Samsung began rolling out patches over the weekend to fix six critical bugs found in its flagship Android handsets as part of its May patch bulletin. Flaws range from a remote code execution bug to a buffer overflow vulnerability, plus a peek-and-poke command bug that leaves memory locations open on targeted devices.
All six of Samsung’s critical vulnerabilities patched this month were identified in Google’s April Android Security Bulletin. Google released its May Android Security Bulletin last week. In all, Samsung disclosed and patched 27 vulnerabilities, 21 identified as high severity.
Five of the critical bugs identified by Samsung are tied to Qualcomm and its Snapdragon processors used in Samsung handhelds, but also the chipmaker’s Snapdragon Wear and Automotive platforms. Impacted are Samsung handheld models ranging from its Galaxy family of S9, Note 8 and S8 phones.
One critical vulnerability is an RCE bug (CVE-2017-13292) identified by Google last month that could “enable a proximate attacker using a specially crafted file to execute arbitrary code within the context of a privileged process.” The flaw, which has a CVSS score of 9.8, is tied to a third-party Broadcom wireless chipset driver (bcmdhd).
Another vulnerability (CVE-2017-18128), which is still undergoing analysis, also has a CVSS score of 9.8. That bug is described by the National Vulnerabilities Database as “improper access control while configuring MPU (Memory Protection Unit) protecting error correction registers may potentially lead to exposure of related secured data.”
An additional bug (CVE-2017-18146) affects Samsung handsets and the Elliptic Curve Digital Signature Algorithm (ECDSA) signature verification component. ECDSA is a variant of the Digital Signature Algorithm and often used by Android devices to verify the authenticity and maintain the integrity of SMS messages, according to an IEEE abstract.
“In Android before security patch level 2018-04-05 on Qualcomm Snapdragon Automobile, Snapdragon Mobile, and Snapdragon Wear… in some corner cases, ECDSA signature verification can fail,” according to the NVD description of the CVE.
The “peek and poke” portion of the CVE-2018-3591 vulnerability refers to a technique most often referenced in ancient (i.e., circa 1980s) computer systems where a user is able to “peek” into a memory address and “poke” it, meaning change the value.

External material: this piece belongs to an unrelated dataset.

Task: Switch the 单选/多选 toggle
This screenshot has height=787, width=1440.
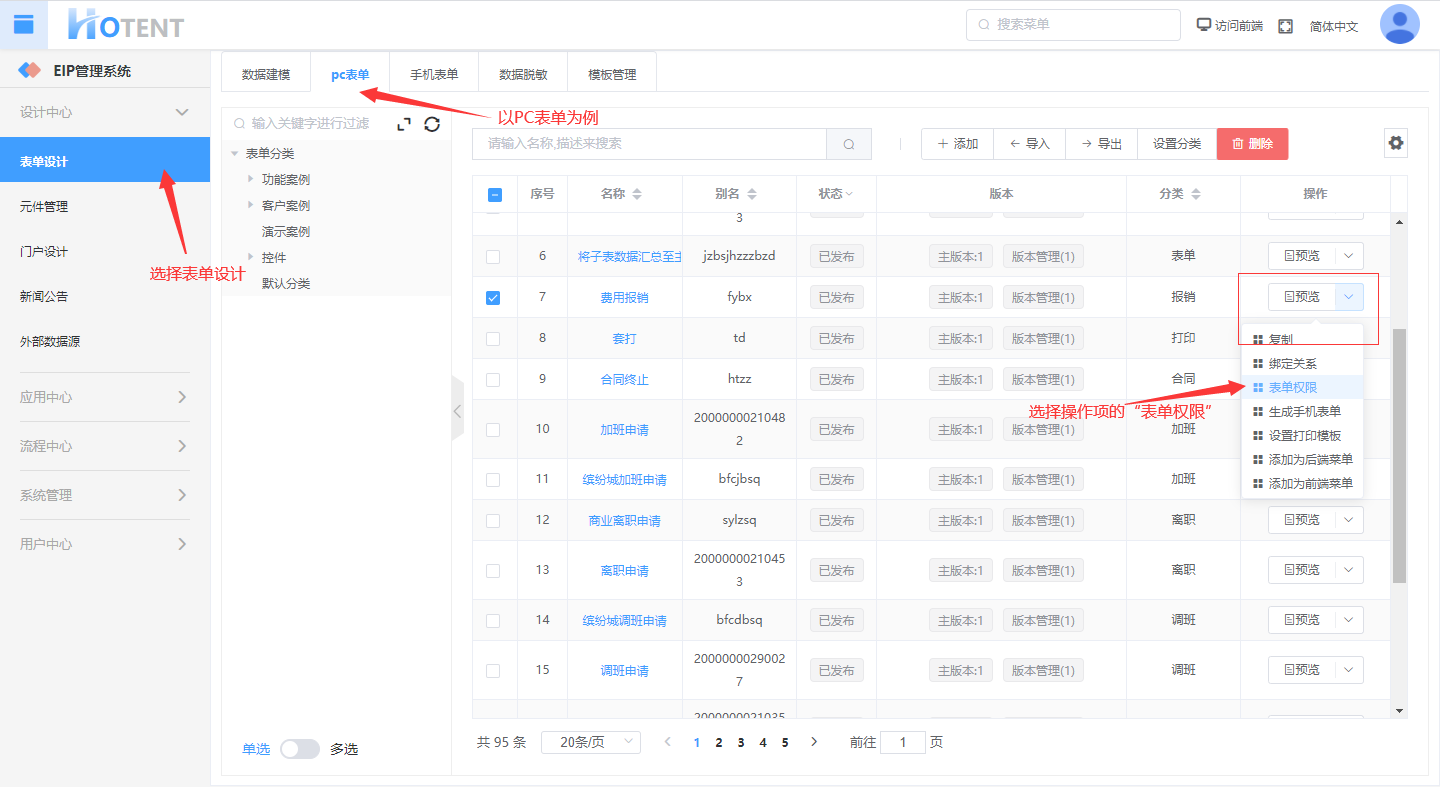Action: pos(299,749)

The peek-and-poke vulnerability is described as impacting the Snapdragon Mobile platform where the “default build configuration of device programmer in BOOT.BF.3.0 enables the flag SKIP_SECBOOT_CHECK_NOT_RECOMMENDED_BY_QUALCOMM which will open up the peek and poke commands to any memory location on the target.”
The CVEs outlined by Samsung also impact a number of other Android devices ranging from Google Pixel 2, HTC U11, LG V30 and Motorola Moto Z Force (second-gen), to name a few.